I don’t know about you, but I don’t like Nazis very much. Call me crazy, but all that Judenhass, genocide, invading other people’s countries, war and Thousand Year Reich stuff – it’s just not for me. It’s kind of, you know, evil.
You think I’m joking, that this is an unpardonable slur on the fine nation that gave us Henrijs Stolovs the famous…er… stamp dealer? Well, perhaps it is, in that not all Latvians love Nazis. I’m quite certain that many if not most of them realize that: Hitler = bad man. But there are quite a few who still think that: fighting for Hitler = totally groovy. And every now and then they like to come out in the street and celebrate.
Consider what happened last Friday in Bauska, a town in Southern Latvia that for many years was home to a thriving Jewish population – until they were all murdered, in 1941. Local lawmakers and officials gathered for the official unveiling of a monument dedicated not to these murdered Jews but rather the members of Latvia’s Waffen SS legion.
Yes, that’s right the SS – you know, Heinrich Himmler’s pals, the ones with the death’s heads on their uniforms! They weren’t even subtle about their evil. If you look at photographs from the unveiling it’s quite remarkable – there’s even a clergyman with a giant cross round his neck, marching along with flowers in his hands. And behind him: a bunch of SS-lovers. Somebody will have to remind me in which of the gospels Jesus instructs us to revere fascists because I’ve forgotten.
This isn’t the first time a bunch of Latvians have gathered to weep over their fallen Nazi brethren. This March they had a nice little do in Riga to commemorate the awesomeness of the SS. They do it every year. It’s a nice day out, if you dig Nazis.
“But wait, wait,” say these SS lovers. “The Latvian SS weren’t Nazis, they were, er, freedom fighters!” The argument, such as it is, goes like this: these soldiers were brave patriots who fought not for Hitler’s evil war machine but rather to free their country from Stalin’s monstrous regime. The problem with this line of reasoning is as follows: they were fighting for Hitler’s evil war machine. Some of them were conscripts but at least 30 percent jumped right in there – they couldn’t wait to get stuck in! Didn’t they notice the little skulls on their uniforms? Didn’t they listen to all the stuff about untermenshcen? What? Were they so naive that they thought Hitler would grant them independence once the war was over?
“But wait!” say the apologists. “These SS guys, they were non-racist SS guys! They didn’t kill any Jews! Hell, they probably loved bagels!” But that’s because 90 percent of Latvia’s Jews were murdered two years before the SS units were formed. And naturally the Waffen SS recruited heavily from the Latvian Security Police units that had massacred those Jews, and which had also done a spot of bonus Jew-killing in Belarus too, thank you very much. Unsurprisingly these unlovely chaps were very quick to sign up for Uncle Adolph’s marching annihilation band.
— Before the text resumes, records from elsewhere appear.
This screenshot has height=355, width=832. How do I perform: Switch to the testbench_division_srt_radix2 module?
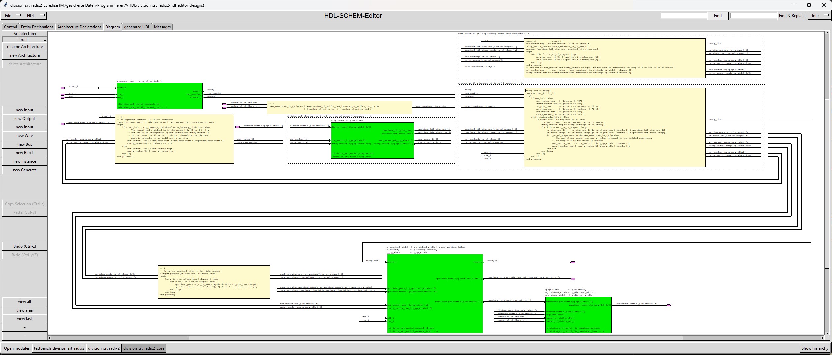click(59, 348)
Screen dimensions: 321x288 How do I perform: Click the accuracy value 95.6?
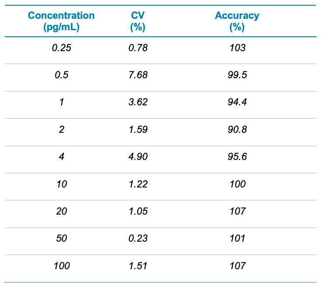(237, 157)
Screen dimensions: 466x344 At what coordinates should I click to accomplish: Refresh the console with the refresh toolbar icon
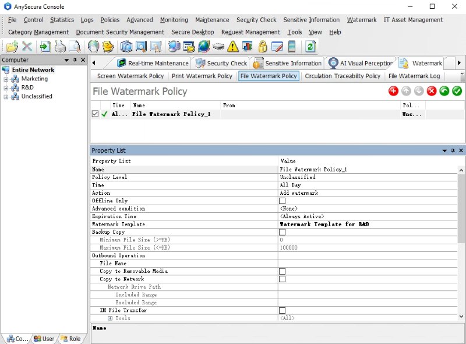[x=309, y=45]
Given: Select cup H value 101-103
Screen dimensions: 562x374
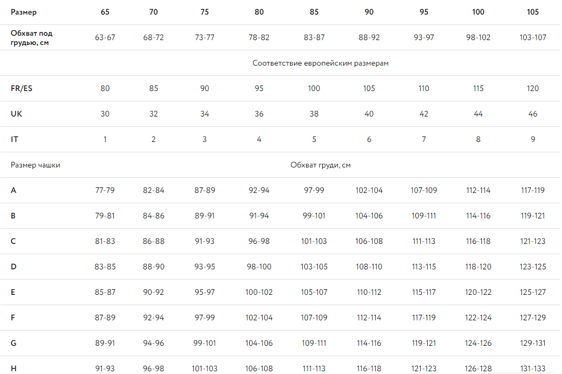Looking at the screenshot, I should [204, 369].
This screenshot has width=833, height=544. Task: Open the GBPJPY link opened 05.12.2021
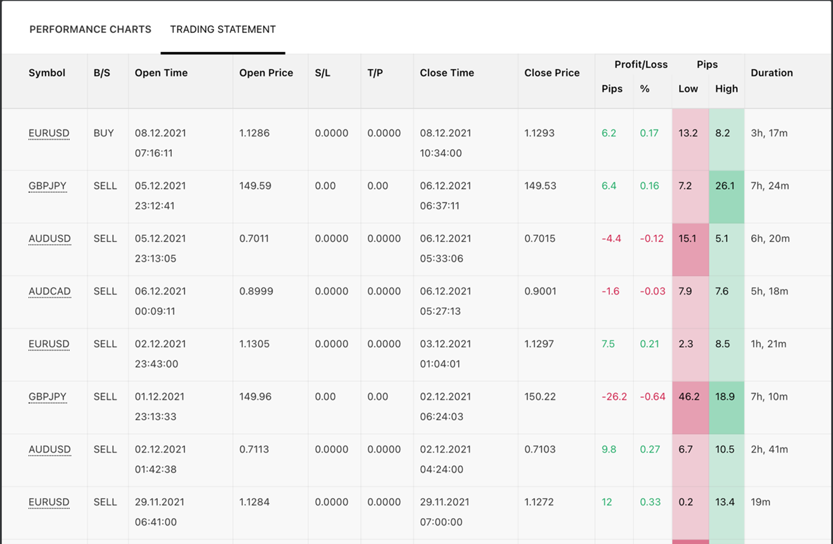[48, 186]
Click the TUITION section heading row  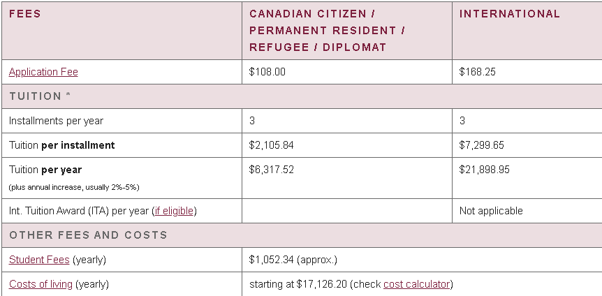302,96
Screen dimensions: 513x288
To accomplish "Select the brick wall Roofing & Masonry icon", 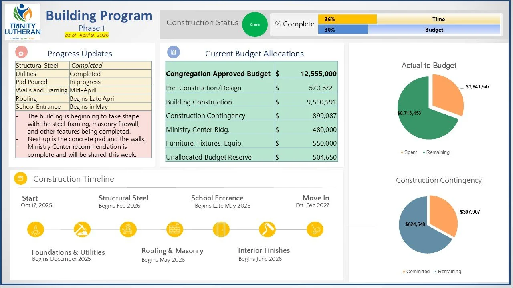I will point(175,229).
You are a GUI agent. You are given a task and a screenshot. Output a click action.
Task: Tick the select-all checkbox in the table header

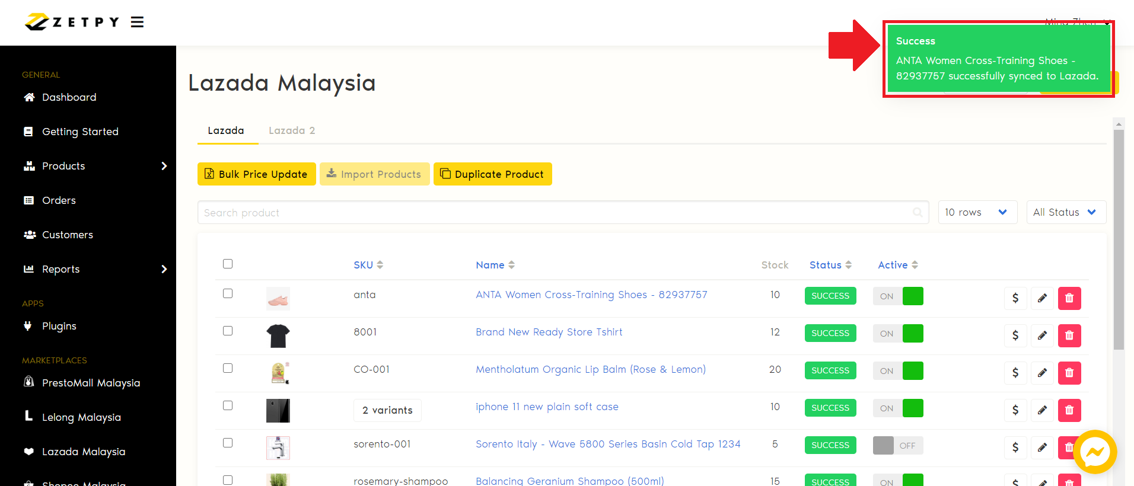(228, 264)
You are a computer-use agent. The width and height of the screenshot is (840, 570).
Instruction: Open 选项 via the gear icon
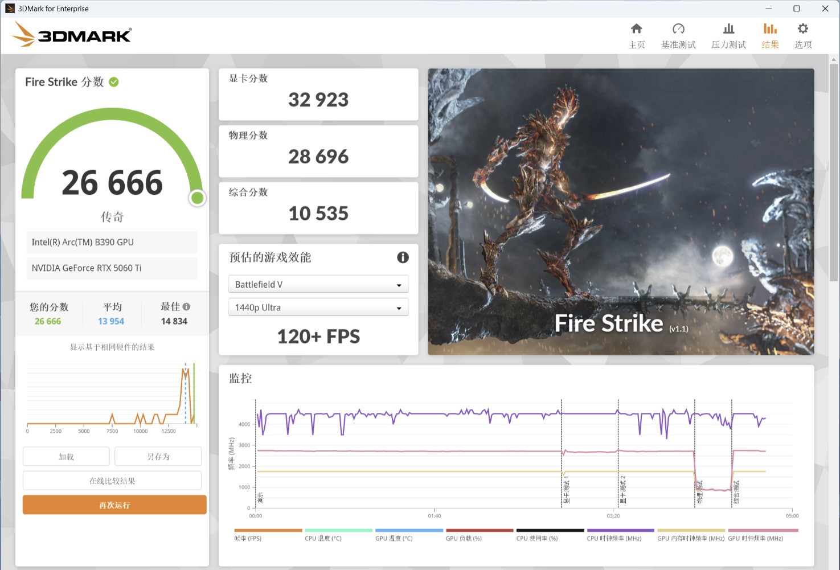[803, 34]
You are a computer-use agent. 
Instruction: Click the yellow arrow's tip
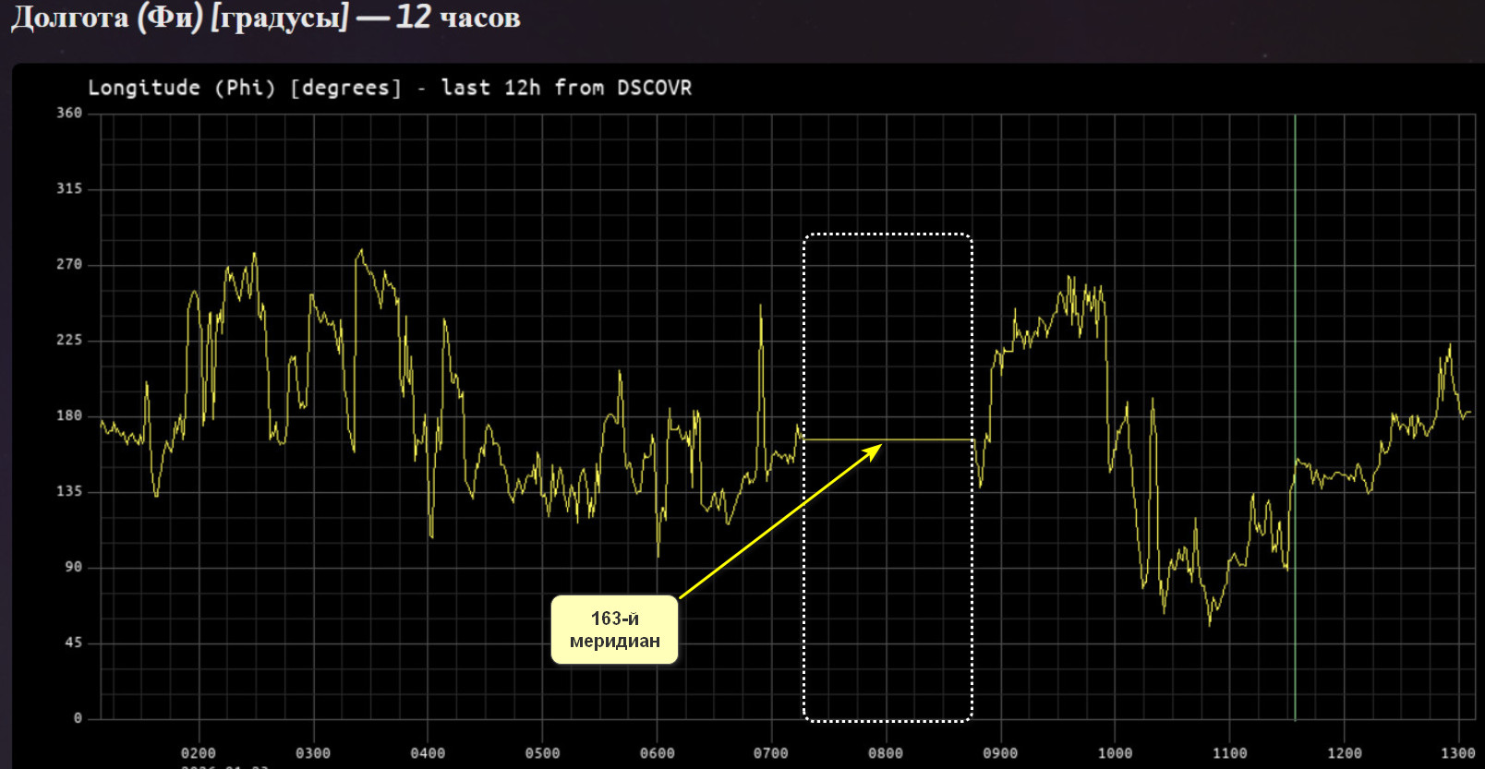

All very appalling, then. To me, however, perhaps the most shocking thing about Latvian Nazi-nostalgia is the almost total lack of outrage it provokes among other member nations of the EU. When the Freedom Party – which included a rather unpleasant racist named Jorg Haider in its ranks – joined Austria’s government the EU placed weird pseudo-sanctions on the country. I’d like to point out that even Jorg Haider NEVER LAID FLOWERS AT A MONUMENT TO SS KILLERS.
Meanwhile if a solitary skinhead is caught in Chemnitz leafing through a copy of Mein Kampf in the street and mumbling to himself, “Ja, ja! Ich liebe es!” then the international media will be all over the terrifying rise in neo-Nazi feeling in Germany.
But if a crowd of Latvian politicians, clergymen and ACTUAL SS MEN whoop it up in front of a statue dedicated to Nazi troops, then it’s, eh, who cares?
Why is this? Well, largely because Latvia is a small and not very important country that nobody much cares about. Even so, given all the stuff about human rights and solidarity and equality that flows out of Brussels you’d think somebody in Europe might say – Hang on, all this love for the SS … it’s a bit off.
Let’s be clear here – the Latvians faced a terrible choice in World War II. It was basically fight for the devil or… fight for the devil. To be caught between two variants of Satan is an unenviable fate. It’s a tragedy, in fact. And to pretend otherwise, to treat Nazi collaborators as heroes, is to take that tragedy and render it a travesty.